Александр Генис: Надо сказать, что это отнюдь не смешная сцена. Просто пугающая. Потому что они действительно похожи на карлиц в вызывающих нарядах. Какая-то ненормальная сексуальность есть в этом, такая радость педофила. И, самое печальное, что это естественная и органичная для американского культа всех этих соревнований процедура. В этом есть злобная и очень острая пародия.



Андрей Загданский: Помните, 10 лет назад было знаменитое дело, когда одна из девочек, победительница на таком конкурсе, была убита, погибла в своем собственном доме. И это как-то всколыхнуло людей, заговорили об этих конкурсах, стали писать, что все это чудовищно. Я никогда их не видел. Но то, что мы видим в фильме, вызывает однозначно негативную реакцию.



Александр Генис: И, тем не менее, фильм, все-таки, достаточно солнечный, потому что все эти неудачники вызывают нашу симпатию.
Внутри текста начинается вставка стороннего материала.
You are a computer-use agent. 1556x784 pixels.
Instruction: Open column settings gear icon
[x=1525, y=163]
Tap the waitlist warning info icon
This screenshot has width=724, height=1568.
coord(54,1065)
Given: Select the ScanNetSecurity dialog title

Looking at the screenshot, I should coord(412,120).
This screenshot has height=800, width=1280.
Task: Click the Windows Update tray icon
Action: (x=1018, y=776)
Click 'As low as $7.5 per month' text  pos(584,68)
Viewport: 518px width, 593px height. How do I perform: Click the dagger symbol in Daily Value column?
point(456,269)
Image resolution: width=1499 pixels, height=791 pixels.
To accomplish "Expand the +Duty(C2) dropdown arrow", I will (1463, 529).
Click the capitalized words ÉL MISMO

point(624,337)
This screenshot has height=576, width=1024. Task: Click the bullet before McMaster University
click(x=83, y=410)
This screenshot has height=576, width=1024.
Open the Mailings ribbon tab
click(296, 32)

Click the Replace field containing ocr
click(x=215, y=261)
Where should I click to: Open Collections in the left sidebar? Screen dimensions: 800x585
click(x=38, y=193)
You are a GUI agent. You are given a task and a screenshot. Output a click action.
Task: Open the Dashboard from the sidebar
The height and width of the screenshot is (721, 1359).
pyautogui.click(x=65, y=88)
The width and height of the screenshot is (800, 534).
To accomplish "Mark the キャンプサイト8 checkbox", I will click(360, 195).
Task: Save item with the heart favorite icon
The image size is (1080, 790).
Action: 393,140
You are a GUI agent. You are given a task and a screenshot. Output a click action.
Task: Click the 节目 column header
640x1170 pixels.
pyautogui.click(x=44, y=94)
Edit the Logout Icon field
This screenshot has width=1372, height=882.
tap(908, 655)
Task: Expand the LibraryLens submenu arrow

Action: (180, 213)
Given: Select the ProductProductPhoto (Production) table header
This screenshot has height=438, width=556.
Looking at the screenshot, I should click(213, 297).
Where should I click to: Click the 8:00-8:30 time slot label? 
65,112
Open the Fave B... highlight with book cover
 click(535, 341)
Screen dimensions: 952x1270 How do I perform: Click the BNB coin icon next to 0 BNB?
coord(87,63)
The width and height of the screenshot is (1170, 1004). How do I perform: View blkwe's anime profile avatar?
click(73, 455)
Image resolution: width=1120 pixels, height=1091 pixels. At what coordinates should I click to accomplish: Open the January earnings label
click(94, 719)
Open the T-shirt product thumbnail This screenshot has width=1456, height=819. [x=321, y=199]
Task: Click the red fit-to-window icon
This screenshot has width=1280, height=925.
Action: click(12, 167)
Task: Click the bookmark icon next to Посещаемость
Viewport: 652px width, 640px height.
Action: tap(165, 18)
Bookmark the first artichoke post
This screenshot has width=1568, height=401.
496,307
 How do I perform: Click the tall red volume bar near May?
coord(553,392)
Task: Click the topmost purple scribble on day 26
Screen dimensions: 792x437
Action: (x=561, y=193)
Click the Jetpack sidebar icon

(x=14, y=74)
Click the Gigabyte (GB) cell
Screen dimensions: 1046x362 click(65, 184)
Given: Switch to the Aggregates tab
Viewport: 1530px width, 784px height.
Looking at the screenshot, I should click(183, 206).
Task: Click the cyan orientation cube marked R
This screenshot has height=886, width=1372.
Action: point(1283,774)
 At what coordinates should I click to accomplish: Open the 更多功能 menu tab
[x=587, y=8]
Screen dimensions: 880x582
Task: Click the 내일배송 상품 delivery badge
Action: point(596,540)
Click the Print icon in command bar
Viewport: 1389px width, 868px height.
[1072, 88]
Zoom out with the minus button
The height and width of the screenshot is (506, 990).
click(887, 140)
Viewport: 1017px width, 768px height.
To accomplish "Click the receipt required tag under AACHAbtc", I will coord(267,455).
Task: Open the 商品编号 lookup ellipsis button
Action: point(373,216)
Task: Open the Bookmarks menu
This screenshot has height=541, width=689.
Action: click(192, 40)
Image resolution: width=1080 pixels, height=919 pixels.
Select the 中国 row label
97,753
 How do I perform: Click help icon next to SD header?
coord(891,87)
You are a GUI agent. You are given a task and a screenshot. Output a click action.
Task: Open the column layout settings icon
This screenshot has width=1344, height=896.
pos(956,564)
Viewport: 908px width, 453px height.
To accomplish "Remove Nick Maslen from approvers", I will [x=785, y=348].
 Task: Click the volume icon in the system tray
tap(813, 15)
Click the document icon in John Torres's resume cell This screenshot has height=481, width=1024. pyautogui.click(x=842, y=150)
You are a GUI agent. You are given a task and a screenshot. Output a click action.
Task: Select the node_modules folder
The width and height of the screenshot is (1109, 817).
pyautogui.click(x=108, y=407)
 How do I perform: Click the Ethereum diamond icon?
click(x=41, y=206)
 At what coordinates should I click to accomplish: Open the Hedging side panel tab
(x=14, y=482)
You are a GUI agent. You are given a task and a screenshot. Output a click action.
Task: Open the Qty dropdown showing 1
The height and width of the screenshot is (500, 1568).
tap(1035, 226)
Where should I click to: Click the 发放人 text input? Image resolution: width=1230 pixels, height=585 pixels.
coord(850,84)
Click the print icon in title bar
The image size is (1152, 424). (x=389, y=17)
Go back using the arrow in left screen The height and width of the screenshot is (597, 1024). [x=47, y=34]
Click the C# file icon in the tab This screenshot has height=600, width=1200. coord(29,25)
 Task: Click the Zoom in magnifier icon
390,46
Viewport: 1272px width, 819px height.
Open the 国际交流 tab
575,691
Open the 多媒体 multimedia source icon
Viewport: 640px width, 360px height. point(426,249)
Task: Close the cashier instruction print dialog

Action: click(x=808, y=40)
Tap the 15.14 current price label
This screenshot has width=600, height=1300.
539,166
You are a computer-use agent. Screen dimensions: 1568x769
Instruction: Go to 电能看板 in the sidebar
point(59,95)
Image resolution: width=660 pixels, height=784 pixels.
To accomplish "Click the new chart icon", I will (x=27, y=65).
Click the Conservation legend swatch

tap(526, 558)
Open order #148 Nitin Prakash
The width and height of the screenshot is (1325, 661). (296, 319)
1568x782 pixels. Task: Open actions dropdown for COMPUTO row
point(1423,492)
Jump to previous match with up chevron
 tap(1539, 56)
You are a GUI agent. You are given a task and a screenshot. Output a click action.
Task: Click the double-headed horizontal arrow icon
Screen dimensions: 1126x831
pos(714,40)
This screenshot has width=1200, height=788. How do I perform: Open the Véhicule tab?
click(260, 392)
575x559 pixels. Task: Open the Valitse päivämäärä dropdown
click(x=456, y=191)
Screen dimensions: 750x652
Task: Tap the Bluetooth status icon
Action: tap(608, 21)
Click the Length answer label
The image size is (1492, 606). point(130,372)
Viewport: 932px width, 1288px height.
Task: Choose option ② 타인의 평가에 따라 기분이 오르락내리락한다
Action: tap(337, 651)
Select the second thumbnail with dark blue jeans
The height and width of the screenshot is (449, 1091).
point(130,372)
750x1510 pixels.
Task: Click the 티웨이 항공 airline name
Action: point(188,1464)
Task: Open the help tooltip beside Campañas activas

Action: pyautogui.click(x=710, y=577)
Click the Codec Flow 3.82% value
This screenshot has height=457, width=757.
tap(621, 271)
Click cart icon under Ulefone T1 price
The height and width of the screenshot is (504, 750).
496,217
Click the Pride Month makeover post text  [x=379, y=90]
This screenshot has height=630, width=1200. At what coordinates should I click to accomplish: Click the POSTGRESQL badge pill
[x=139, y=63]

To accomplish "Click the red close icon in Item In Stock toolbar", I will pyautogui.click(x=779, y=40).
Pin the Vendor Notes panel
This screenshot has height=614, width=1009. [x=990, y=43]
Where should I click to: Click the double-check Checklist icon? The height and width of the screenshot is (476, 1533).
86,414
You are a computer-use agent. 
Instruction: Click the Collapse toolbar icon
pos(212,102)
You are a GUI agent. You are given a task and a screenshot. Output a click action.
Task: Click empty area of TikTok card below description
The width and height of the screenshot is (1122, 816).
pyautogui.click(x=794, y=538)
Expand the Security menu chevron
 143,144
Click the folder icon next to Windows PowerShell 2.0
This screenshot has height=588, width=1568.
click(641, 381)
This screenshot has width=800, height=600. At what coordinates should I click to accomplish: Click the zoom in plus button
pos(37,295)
Андрей Загданский: Они милые, симпатичные люди, они смешные, они делают совершенно нелепые вещи. Дедушка сделал самую нелепую вещь в этом фильме - он умер. И от того, что он умер, он составляет самую большую проблему. Как дальше ехать, когда дедушка умер? Нужно как-то с ним решить. Его нужно либо похоронить, либо спрятать в машине и продолжать ехать дальше. Это нагромождение абсурдистского юмора делает фильм очень смешным и отнюдь не бессодержательным, как часто бывает, когда мы имеем дело с такими абсурдистскими историями. Это картина о неудачниках и картина о том, что люди, столкнувшиеся с главной неудачей – этим конкурсом, на котором оказывается девочка, – собираются, осознают себя заново, как семья, и жизнь приобретает новый смысл.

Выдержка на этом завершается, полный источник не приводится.